+++ GIVEN RECORDS

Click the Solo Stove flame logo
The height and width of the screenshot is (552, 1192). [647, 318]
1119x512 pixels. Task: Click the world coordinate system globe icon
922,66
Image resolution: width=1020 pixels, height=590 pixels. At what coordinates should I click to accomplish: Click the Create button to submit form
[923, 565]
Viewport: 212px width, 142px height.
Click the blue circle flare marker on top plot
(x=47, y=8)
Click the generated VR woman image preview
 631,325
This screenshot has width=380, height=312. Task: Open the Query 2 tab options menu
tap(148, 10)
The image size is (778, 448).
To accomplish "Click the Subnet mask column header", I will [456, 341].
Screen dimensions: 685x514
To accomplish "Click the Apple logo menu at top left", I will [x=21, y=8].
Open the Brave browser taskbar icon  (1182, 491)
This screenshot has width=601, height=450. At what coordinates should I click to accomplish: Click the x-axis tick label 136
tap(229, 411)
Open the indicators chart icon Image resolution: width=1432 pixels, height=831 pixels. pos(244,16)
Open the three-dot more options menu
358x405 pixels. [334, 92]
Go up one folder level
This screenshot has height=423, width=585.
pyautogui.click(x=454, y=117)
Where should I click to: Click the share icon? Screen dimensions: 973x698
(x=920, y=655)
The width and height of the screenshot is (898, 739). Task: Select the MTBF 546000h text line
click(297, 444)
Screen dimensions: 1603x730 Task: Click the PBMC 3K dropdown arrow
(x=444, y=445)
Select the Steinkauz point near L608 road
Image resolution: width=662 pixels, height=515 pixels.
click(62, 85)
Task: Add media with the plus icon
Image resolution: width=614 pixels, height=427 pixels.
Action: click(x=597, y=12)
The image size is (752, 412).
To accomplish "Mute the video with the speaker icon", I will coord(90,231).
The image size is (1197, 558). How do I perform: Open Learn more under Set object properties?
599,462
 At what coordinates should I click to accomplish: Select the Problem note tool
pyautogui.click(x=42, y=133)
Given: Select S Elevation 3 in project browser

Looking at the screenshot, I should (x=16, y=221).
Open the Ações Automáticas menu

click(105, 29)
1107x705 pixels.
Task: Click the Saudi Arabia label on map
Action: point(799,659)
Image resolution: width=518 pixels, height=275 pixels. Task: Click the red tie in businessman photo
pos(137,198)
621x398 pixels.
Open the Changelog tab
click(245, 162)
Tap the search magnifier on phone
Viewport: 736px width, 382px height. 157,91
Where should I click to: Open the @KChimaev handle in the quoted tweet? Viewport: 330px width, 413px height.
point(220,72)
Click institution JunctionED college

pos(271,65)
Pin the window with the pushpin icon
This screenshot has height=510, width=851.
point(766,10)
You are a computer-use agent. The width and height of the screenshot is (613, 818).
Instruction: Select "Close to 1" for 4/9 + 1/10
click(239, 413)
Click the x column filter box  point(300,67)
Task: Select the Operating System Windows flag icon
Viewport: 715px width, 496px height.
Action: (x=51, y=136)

++++++

INSTRUCTIONS TO FOLLOW:
For this exercise, the records above must be returned exactly.

REPLY:
Click the Solo Stove flame logo
The height and width of the screenshot is (552, 1192). [647, 318]
1119x512 pixels. Task: Click the world coordinate system globe icon
922,66
Image resolution: width=1020 pixels, height=590 pixels. At what coordinates should I click to accomplish: Click the Create button to submit form
[923, 565]
Viewport: 212px width, 142px height.
Click the blue circle flare marker on top plot
(x=47, y=8)
Click the generated VR woman image preview
 631,325
This screenshot has width=380, height=312. Task: Open the Query 2 tab options menu
tap(148, 10)
The image size is (778, 448).
To accomplish "Click the Subnet mask column header", I will [456, 341].
Screen dimensions: 685x514
To accomplish "Click the Apple logo menu at top left", I will [x=21, y=8].
Open the Brave browser taskbar icon  (1182, 491)
This screenshot has width=601, height=450. At what coordinates should I click to accomplish: Click the x-axis tick label 136
tap(229, 411)
Open the indicators chart icon Image resolution: width=1432 pixels, height=831 pixels. pos(244,16)
Open the three-dot more options menu
358x405 pixels. [334, 92]
Go up one folder level
This screenshot has height=423, width=585.
pyautogui.click(x=454, y=117)
Where should I click to: Click the share icon? Screen dimensions: 973x698
(x=920, y=655)
The width and height of the screenshot is (898, 739). Task: Select the MTBF 546000h text line
click(297, 444)
Screen dimensions: 1603x730 Task: Click the PBMC 3K dropdown arrow
(x=444, y=445)
Select the Steinkauz point near L608 road
Image resolution: width=662 pixels, height=515 pixels.
click(62, 85)
Task: Add media with the plus icon
Image resolution: width=614 pixels, height=427 pixels.
Action: click(x=597, y=12)
The image size is (752, 412).
To accomplish "Mute the video with the speaker icon", I will coord(90,231).
The image size is (1197, 558). How do I perform: Open Learn more under Set object properties?
599,462
 At what coordinates should I click to accomplish: Select the Problem note tool
pyautogui.click(x=42, y=133)
Given: Select S Elevation 3 in project browser

Looking at the screenshot, I should (x=16, y=221).
Open the Ações Automáticas menu

click(105, 29)
1107x705 pixels.
Task: Click the Saudi Arabia label on map
Action: point(799,659)
Image resolution: width=518 pixels, height=275 pixels. Task: Click the red tie in businessman photo
pos(137,198)
621x398 pixels.
Open the Changelog tab
click(245, 162)
Tap the search magnifier on phone
Viewport: 736px width, 382px height. 157,91
Where should I click to: Open the @KChimaev handle in the quoted tweet? Viewport: 330px width, 413px height.
point(220,72)
Click institution JunctionED college

pos(271,65)
Pin the window with the pushpin icon
This screenshot has height=510, width=851.
point(766,10)
You are a computer-use agent. The width and height of the screenshot is (613, 818).
Instruction: Select "Close to 1" for 4/9 + 1/10
click(239, 413)
Click the x column filter box  point(300,67)
Task: Select the Operating System Windows flag icon
Viewport: 715px width, 496px height.
Action: (x=51, y=136)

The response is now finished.